The Difference Between Debt and Equity in Real Estate
Debt and equity are the two basic ways to fund a real estate project, and the balance between them shapes both your risk and your return.
The Difference Between Debt and Equity in Real Estate
Every real estate project is funded by some mix of two ingredients: borrowed money and ownership money. Understanding the difference between debt and equity is the foundation of any sound development plan, because the proportion you choose decides how much risk you carry and how much of the upside you keep.
What Debt Is
Debt is money you borrow and promise to repay, usually a construction or acquisition loan from a bank. The lender does not own a piece of the project. Instead it holds a claim that must be paid back with interest, on a fixed schedule, regardless of how the project performs.
The defining traits of debt are:
- **Priority.** Debt gets paid first, before any owner sees a peso of profit. - **Fixed cost.** Interest is a known expense, often secured by a mortgage on the property. - **No upside.** If the project doubles in value, the lender still only receives principal plus interest.
Because the lender takes less risk, debt is cheaper than equity. But it is unforgiving: missed payments can trigger default and foreclosure.
What Equity Is
Equity is ownership money, contributed by the developer and investors who buy a stake in the project. Equity holders are paid last, only after debt and operating costs are covered. In exchange for that risk, they keep whatever value remains.

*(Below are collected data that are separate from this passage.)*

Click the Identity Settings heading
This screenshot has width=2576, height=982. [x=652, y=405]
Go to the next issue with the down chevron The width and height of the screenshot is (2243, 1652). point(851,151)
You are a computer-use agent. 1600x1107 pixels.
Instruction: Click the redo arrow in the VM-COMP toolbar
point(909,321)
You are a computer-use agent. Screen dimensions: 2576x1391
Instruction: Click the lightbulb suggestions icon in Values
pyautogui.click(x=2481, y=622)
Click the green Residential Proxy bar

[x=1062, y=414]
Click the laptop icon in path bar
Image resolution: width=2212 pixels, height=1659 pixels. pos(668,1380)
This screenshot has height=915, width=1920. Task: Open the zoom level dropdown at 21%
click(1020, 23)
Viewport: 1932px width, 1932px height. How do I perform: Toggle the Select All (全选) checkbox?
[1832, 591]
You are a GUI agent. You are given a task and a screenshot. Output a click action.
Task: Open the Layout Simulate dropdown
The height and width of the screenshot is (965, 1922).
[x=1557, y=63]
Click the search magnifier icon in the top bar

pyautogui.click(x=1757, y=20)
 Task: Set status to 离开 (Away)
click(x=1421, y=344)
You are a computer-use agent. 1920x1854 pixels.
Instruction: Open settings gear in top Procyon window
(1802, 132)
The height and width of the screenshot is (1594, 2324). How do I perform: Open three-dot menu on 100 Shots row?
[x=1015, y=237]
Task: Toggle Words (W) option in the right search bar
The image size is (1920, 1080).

Equity is patient and flexible. There is no fixed repayment schedule, and if a project underperforms, equity absorbs the loss before the lender is touched. If it overperforms, equity captures the full upside.
The Capital Stack
Developers describe the blend of debt and equity as the capital stack. A typical structure might be 60 to 75 percent debt and 25 to 40 percent equity. The debt portion is called leverage, and it amplifies returns: by using borrowed money, equity investors control a larger asset with less of their own cash.
Leverage cuts both ways. In a strong market it multiplies gains; in a downturn it multiplies losses and can wipe out equity entirely. Disciplined developers size their debt against conservative assumptions, not best-case projections.
How to Choose the Balance
Several factors guide the right mix for a given project:
- **Project risk.** Ground-up development carries more uncertainty than a stabilized building, so it usually warrants more equity. - **Cost of capital.** Compare the loan interest rate against the return investors expect on equity. - **Control.** More equity partners can mean shared decision-making; more debt keeps ownership concentrated but raises financial pressure. - **Market cycle.** Cheap credit invites higher leverage, but late-cycle conditions reward caution.
A Practical View
At Nodo Urbano, capital structure is treated as a design decision, not an afterthought. The right blend protects a project through slow sales periods while preserving enough upside to reward the people who backed it.
The simplest way to remember the distinction: debt is a promise to repay, equity is a share in the outcome. Debt is safer and cheaper but rigid; equity is riskier and costlier but flexible and rewarded with the upside. Build the stack so the project can survive a bad year and still thrive in a good one.